FILE - TransAsia Airways plane at Taipei, Taiwan airport.
FILE - TransAsia Airways plane at Taipei, Taiwan airport.

Taiwanese authorities are protesting political rival China's announcement that it is creating four new civilian air routes that would conflict with Taiwan's own. The complaint against Beijing comes amid growing tensions in overall relations despite a six-year thaw under conciliatory Taiwan President Ma Ying-jeou.

China told the United Nations’ International Civil Aviation Organization this week that beginning in March it would open four new flight paths over the ocean strait that divides it from Taiwan.

Officials in Taipei have protested since Tuesday, saying the new paths conflict with its existing flight routes near the main island and two groups of outlying islets.
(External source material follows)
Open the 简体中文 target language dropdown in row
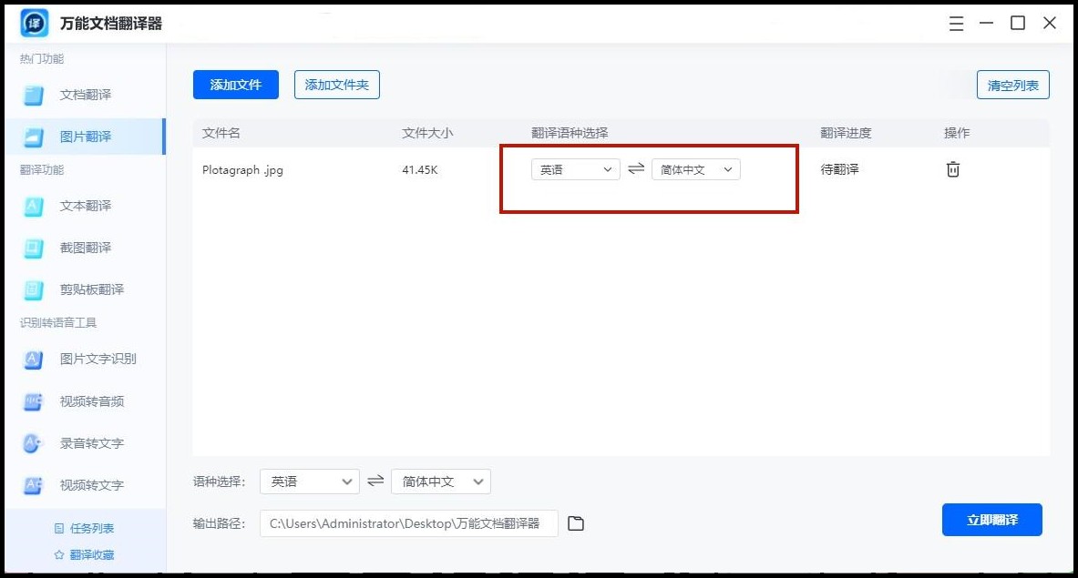This screenshot has height=578, width=1078. [695, 168]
Taiwan Civil Aeronautics Administration Director General Jean Chen told a news conference she expected China to negotiate further with her government.

She said when establishing a new flight path, a country needs to negotiate and communicate with neighboring governments. She hopes Taiwan can follow up with continued talks with mainland China about the situation. As it is, she said, Taiwan cannot accept it.

The aviation agency fears that one new route will threaten the safety of air traffic near Taipei, while the other three will interfere with flights from Taiwan to the Kinmen and Matsu outlying island chains. Taiwanese airlines and the air force have indicated no immediate plans to make changes following China’s announcement.

Political observers say Taiwan will make more protests like this in 2015 to resist China due to increasingly vocal public resentment.

China has claimed sovereignty over self-ruled Taiwan since the Chinese civil war of the 1940s, keeping the strait between them heavily militarized. Since President Ma Ying-jeou took office in Taiwan in 2008, the two sides have eased tensions and opened talks leading to 21 economic agreements.

But the ruling Nationalist Party took heat from the public last year for growing too friendly with Beijing and it faces a tough presidential race next year against an opposition that advocates more cautious China relations. Some Taiwanese worry that China will eventually try to use economic links to bring the island under Beijing’s rule.

China’s government agency in charge of relations with Taiwan said Wednesday it had already discussed the new flight paths with Taipei. It asked Taiwan to be more understanding and less worried. The Chinese side says the new routes would ease today’s domestic flight congestion between Shanghai and airports in the heavily populated region north of Hong Kong.